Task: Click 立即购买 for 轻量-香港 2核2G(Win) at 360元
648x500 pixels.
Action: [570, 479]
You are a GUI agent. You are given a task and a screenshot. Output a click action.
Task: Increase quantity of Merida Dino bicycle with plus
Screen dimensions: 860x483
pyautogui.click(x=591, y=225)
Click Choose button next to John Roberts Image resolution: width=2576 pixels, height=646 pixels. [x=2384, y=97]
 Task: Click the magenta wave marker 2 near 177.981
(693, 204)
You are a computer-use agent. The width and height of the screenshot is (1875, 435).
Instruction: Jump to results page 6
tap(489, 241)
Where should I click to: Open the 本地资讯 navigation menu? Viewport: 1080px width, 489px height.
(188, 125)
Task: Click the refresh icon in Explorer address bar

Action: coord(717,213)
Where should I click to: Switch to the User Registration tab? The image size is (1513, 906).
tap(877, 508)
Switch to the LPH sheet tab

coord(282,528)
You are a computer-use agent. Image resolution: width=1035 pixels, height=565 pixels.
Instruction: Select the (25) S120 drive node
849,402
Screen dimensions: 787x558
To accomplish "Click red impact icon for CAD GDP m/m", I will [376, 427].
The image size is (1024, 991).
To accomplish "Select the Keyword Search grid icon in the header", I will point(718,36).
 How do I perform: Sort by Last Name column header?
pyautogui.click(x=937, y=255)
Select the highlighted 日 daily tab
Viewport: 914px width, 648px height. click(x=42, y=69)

=-=-=

* [WHAT TO DO]:
Pick out each line in the material containing "resolution".

* [FINISHED TASK]:
Click Choose button next to John Roberts Image resolution: width=2576 pixels, height=646 pixels. [x=2384, y=97]
You are a computer-use agent. Image resolution: width=1035 pixels, height=565 pixels.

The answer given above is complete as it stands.